Traditionally, the first four rows of a theater are the most sought after seats, unless you are attending a show by The Flying Karamazov Brothers ― those comic jugglers of hazardous objects ― or the Maltz Jupiter Theatre’s production of Singin’ in the Rain.
For audience members at the Maltz seated close to the stage will be issued waterproof ponchos to protect them during the iconic title sequence, when early-days-of-talkies movie actor Don Lockwood warbles about his love for singing discovery Kathy Selden during a downpour.
And yes, as the ads have promised ever since the live adaptation of the beloved movie musical first opened on Broadway in 1985, “it really rains onstage.”
“When it rains, it really rains,” says Marc Robin, director-choreographer of the Maltz version, which was assembled at Lancaster, Pa.’s Fulton Theater, where he is artistic director. “It’s the entire grid that’s raining and Curt (Dale Clark, who plays Lockwood) has the entire stage to dance on, versus the sort of 10-by-10 platform, which is what I’ve seen done traditionally.
“The rain is actually over the entire stage. It’s sort of coming from everywhere. There’s a front curb that is actually seeping water onto the apron while he is dancing upstage. So that by the end of the act, when he goes crazy in the rain, the first four or five rows is going to need the ponchos we are giving them.”
As proud as Robin is of the watery havoc that he and the tech staff are creating, he wants to emphasize that the show is not about that rainstorm.
“Oh, gosh, not at all,” he says emphatically. Still, that is what people always want to know about. “It’s sort of like when you do ‘Phantom (of the Opera).’ The first question you get asked is, ‘How are you going to do the chandelier?’ Or ‘Miss Saigon,’ it’s ‘What are you doing for the helicopter?’ And that makes me crazy, because we’re not putting on this show to do a rain effect. We’re putting it on to change an audience’s mood or to make them invest in the story.
“For us the emphasis was really on old-world romance and Hollywood big-style,” says Robin. “I quoted ‘The Artist’ (the more recent Oscar-winning movie about the end of the silent film era) constantly because I thought that movie was brilliant and it was exactly what I wanted Don and Kathy’s story to be.”
Singin’ in the Rain was an early example of Broadway’s current fixation with using popular movies as the source material for musicals. There are a few changes made to the story in its transfer to the stage, but Robin takes things further with his directorial concept for this production.
“The play is written to go to a million different locations, from outside riding on a bus to being in a car, then obviously the rain itself which is outside on the street,” he notes. “I’m putting the entire play inside Monumental Studios, so every location is actually part of a movie backdrop or a movie setting. Even the rain. And that gives us the ability to move seamlessly,” from scene to scene.

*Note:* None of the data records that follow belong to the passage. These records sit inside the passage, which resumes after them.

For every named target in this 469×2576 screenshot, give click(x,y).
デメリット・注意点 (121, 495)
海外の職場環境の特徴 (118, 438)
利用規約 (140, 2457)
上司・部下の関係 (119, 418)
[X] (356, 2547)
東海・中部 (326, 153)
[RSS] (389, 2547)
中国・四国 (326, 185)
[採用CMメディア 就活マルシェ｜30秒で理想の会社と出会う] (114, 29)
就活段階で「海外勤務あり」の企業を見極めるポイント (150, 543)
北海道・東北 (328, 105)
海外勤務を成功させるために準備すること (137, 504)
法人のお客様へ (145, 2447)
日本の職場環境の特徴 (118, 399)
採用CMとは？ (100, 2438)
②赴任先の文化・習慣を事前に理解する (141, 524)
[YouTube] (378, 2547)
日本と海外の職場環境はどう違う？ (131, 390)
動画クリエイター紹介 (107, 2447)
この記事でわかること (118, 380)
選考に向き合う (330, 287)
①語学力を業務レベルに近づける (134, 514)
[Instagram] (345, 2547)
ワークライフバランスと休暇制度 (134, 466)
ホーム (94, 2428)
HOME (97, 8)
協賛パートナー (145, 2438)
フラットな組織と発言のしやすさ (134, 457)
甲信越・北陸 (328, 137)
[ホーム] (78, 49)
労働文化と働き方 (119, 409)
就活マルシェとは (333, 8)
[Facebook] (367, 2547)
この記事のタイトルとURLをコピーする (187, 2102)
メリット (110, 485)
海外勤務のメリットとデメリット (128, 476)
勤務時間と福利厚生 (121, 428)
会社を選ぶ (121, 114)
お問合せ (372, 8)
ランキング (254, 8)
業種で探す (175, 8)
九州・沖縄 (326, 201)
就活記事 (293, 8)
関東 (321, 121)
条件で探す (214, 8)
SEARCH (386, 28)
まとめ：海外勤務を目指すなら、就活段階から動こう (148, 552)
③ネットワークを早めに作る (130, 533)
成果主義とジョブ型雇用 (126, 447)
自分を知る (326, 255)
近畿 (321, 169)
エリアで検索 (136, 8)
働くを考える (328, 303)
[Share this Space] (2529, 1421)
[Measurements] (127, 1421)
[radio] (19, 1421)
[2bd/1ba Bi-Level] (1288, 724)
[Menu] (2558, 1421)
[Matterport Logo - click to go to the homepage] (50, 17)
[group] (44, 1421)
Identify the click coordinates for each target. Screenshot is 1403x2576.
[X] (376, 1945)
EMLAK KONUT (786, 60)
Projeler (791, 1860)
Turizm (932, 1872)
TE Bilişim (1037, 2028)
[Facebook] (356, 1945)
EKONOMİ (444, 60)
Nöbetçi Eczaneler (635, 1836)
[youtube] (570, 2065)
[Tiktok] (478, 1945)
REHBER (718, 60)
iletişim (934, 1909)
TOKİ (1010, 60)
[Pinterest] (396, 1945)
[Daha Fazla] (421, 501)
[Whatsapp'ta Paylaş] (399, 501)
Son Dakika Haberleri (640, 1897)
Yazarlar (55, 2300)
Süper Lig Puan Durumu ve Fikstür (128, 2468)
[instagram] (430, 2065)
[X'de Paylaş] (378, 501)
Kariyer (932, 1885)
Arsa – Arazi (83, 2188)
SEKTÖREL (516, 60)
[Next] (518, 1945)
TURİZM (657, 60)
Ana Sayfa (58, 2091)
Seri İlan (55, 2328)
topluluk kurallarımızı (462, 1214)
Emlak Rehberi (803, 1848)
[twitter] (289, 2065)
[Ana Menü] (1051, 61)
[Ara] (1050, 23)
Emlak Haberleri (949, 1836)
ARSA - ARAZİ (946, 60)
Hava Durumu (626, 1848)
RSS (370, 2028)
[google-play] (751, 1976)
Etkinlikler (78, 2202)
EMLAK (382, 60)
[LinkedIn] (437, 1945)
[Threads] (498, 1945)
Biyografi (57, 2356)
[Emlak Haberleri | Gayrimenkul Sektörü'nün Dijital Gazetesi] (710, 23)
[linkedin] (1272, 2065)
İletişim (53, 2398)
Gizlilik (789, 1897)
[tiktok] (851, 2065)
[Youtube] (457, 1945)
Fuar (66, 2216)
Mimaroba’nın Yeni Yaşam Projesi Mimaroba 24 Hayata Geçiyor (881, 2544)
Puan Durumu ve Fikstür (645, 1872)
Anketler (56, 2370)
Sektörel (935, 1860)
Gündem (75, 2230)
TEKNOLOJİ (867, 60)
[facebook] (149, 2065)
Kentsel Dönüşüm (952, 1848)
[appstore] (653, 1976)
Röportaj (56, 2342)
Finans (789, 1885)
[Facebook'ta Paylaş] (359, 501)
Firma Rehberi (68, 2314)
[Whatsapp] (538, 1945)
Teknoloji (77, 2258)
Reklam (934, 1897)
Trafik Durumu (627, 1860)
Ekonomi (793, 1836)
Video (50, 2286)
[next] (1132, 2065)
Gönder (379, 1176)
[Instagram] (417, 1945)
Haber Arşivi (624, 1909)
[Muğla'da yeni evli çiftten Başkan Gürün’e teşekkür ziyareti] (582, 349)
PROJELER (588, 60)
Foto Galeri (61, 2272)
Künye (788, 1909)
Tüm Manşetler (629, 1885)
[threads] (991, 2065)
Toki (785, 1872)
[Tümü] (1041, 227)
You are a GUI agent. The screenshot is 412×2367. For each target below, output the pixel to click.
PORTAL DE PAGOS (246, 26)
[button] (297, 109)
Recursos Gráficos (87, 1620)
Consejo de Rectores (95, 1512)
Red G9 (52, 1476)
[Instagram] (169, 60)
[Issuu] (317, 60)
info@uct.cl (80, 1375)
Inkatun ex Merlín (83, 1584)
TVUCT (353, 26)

“I don’t believe you can ever recreate a film (on stage),” adds Robin. “So I feel it’s my job to just create a good story and make sure that the key elements that people expect from the film are there. Yes, they jump over a couch, yes, it rains, he stands on a lamppost.” But, he says, do not look for clones of the movie’s stars, Gene Kelly, Debbie Reynolds and Donald O’Connor. “My Don, Kathy and Cosmo are not carbon copies of the movie.”
Robin is not ready to claim that the stage show is better than the original film. “No, absolutely not. I think some things are definitive and ‘Singin’ in the Rain’ is one of them.” But he will argue for the deeper emotional impact of theater over movies.
“I think the fact that it’s live people in front of you automatically heightens it,” he said. “In this version and the way that we’re doing it, we’re trying to be closer to the actual heart of the film. I think this production does a better job of actually translating what people loved about the film.”